Spisie treści

Czasami zdarza się, że ludzie mówią tylko dlatego, że, jak mówią, mają język w ustach: że ich rozmowa jest więc daremna, niezbyt konstruktywna. Bezużyteczny. Co więcej, nawet bez świadomości i ironii Oscara Wilde'a , widocznej w jego słynnym aforyzmie: Uwielbiam mówić o niczym, to jedyny temat, o którym wiem wszystko .

Są też tacy, którzy - mniej lub bardziej świadomie - plotkują, czynią ze słów broń krzywdzącą, obrażającą, oczerniającą, przeszkadzającą, zwodzącą; rzucać swoje cierpienia, wspomnienia, wierzenia na innych. Etcetera etcetera.

Prawda jest taka, że ​​często wypowiadane przez nas słowa są uważane za niewiele więcej niż dźwięki, wyrażenia werbalne, które na tym się kończą. Nie pamiętamy, że zamiast tego stoi za nim potężny świat, który za każdym razem reaktywujemy na sobie i na innych. „Według twierdzeń starożytnych kosmologii świat powstałby z twórczego„ słowa ”, czyli zostałby stworzony za pomocą dźwiękowego rytmu… Ten dźwięk był… pierwszym aktem twórczym” - pisał muzykolog Marius Schneider w Pietre che cantano.

Jest to cecha , która jest obecna do dziś: Raimon Panikkar , pisarz i teolog, określa to słowo jako „dzieło twórcze”. Nie tylko to: każdy termin ma swoją własną wibrację, a więc informacje, które rozprzestrzeniają się za każdym razem, gdy jest używane. Krótko mówiąc, słowa, które wypowiadamy, wyrażają koncepcje, a jednocześnie tworzą światy w nas i wokół nas.

W tym celu - jak podkreśla Don Miguel Ruiz w „ Czterech umowach ” (również w ebooku ) ważne jest, aby nasz język był nieskazitelny . Co to znaczy? Oczywiście nie mów bzdur, ale przede wszystkim używaj sposobów, intencji i tonów, które są miłe, konstruktywne, autentycznego słuchania.

Jeśli wypowiadane słowa wyrażają naszą emocjonalną truciznę, rozładowują naszą frustrację lub rozczarowanie, przede wszystkim wzmacniają te stany w nas (nawet jeśli pozornie od razu odczuwamy satysfakcję lub odciążenie); jako drugi efekt mogą również negatywnie wpływać na innych.

Wręcz przeciwnie, zwroty wyrażone w konstruktywny sposób, zorientowane na dobro, z szacunkiem dla innych, tworzą w nas i wokół nas stan harmonii i pogody ducha .

Podsumowując: w zależności od tego, w jaki sposób jest używany, nasza komunikacja może pomóc nam przezwyciężyć sytuacje, ewoluować lub zatrzymać nas, blokując naszą wizję (to nie przypadek, że mądrość Tolteków przypomina nam, że słowo to może również uczynić nas niewolnikami: usadowionymi na destrukcyjnych uczuciach) .

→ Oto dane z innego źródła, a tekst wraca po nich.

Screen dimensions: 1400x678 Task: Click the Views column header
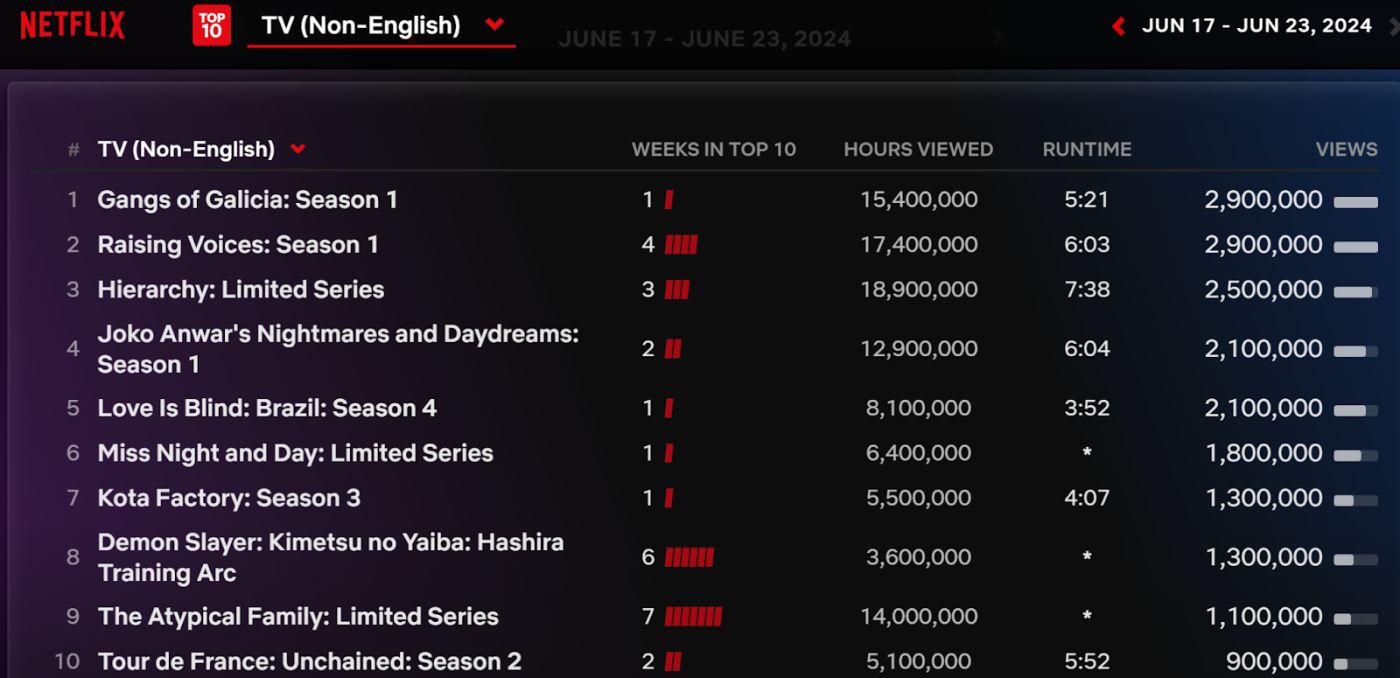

Więc lepiej zachowaj ciszę, daj sobie czas i wewnętrzną przestrzeń na przetworzenie swoich doświadczeń i przekształcenie ich, spróbuj słuchać siebie i innych w nowy sposób: nadać głos nowym słowom. Lepiej nic nie mówić, jeśli nie po zadaniu sobie pytania, czy twój wkład jest naprawdę przydatny w jakiś sposób, czy raczej - pożytecznie jest nie tylko dać oddech trąbkom, zaspokoić osobiste ego, które potrzebuje widoczności, poczuć się ważnym (oczywiście, w ten sposób ryzykujesz, że zobaczysz, co naprawdę jest „za”: nie zawsze jest to „zabawne”, ale jest podstawowym punktem wyjścia do działania i komunikowania się w świecie w bardziej świadomy i obecny sposób).

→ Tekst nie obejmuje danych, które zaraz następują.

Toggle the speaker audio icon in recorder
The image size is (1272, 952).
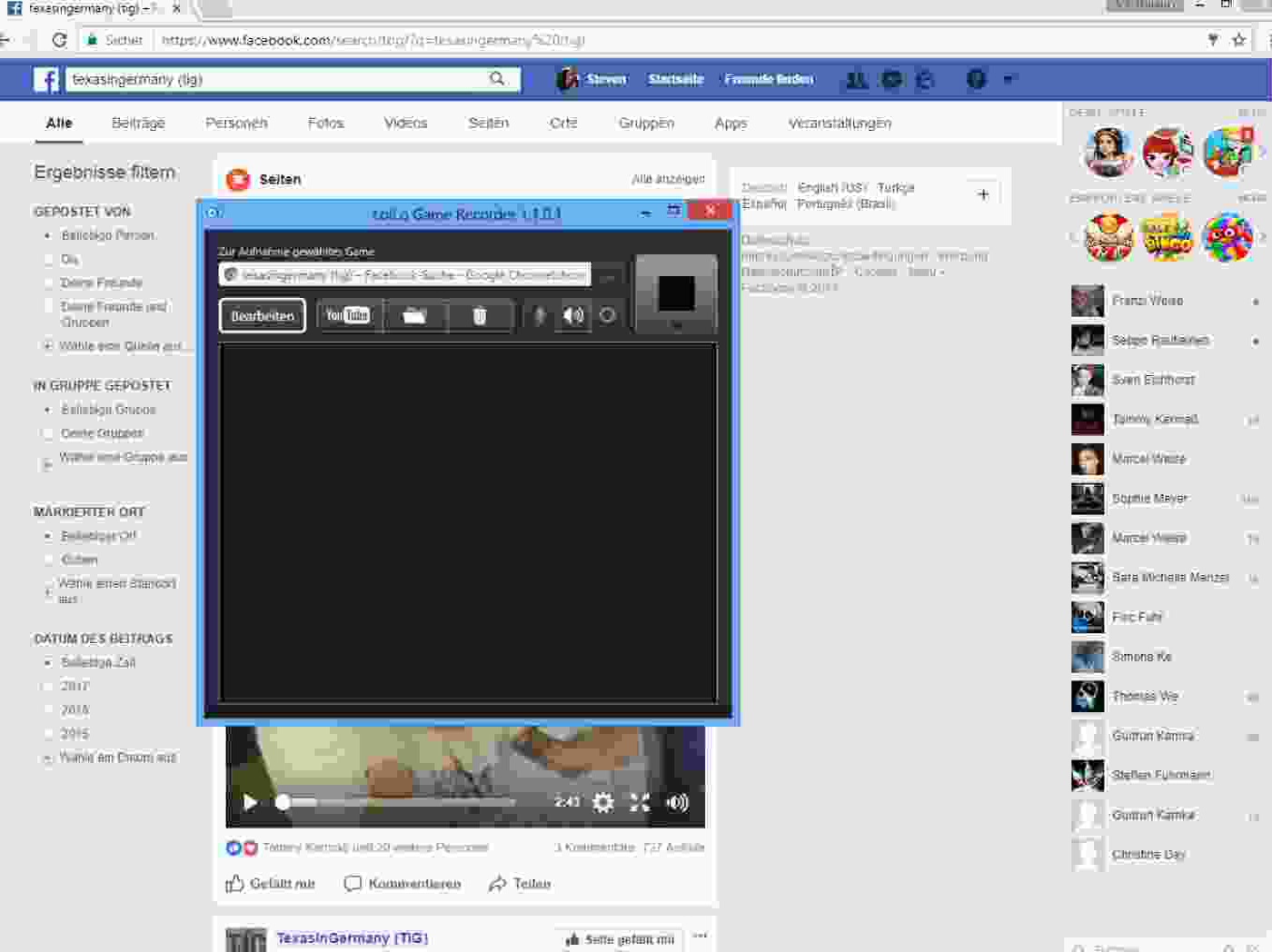(573, 315)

W ciszy możesz być także zainteresowany:

  • Korzyści z ciszy dla uzdrowienia ciała, umysłu i ducha
  • Codzienne praktyki odkrywania na nowo magii ciszy

Dlatego zamiast mówić to niszczy, podsyca konflikt, drażni umysły, donikąd nie prowadzi, lepiej milczeć : nie jest to wyrzeczenie, nie brak, ale raczej wybór. Cisza staje się złotem: możliwa przestrzeń na znalezienie nowych słów, innych stanów umysłu, „nieskazitelna”, a tym samym inna twórcza moc.

A skoro też powiedziano, że „miłej ciszy nigdy nie napisano”, teraz więcej, nie możemy dodać.

Jeśli nie jest to nasza osobista praca, rezonować w wibracjach języka, którego używamy i którego się od niego uczymy, i zacząć od nowa.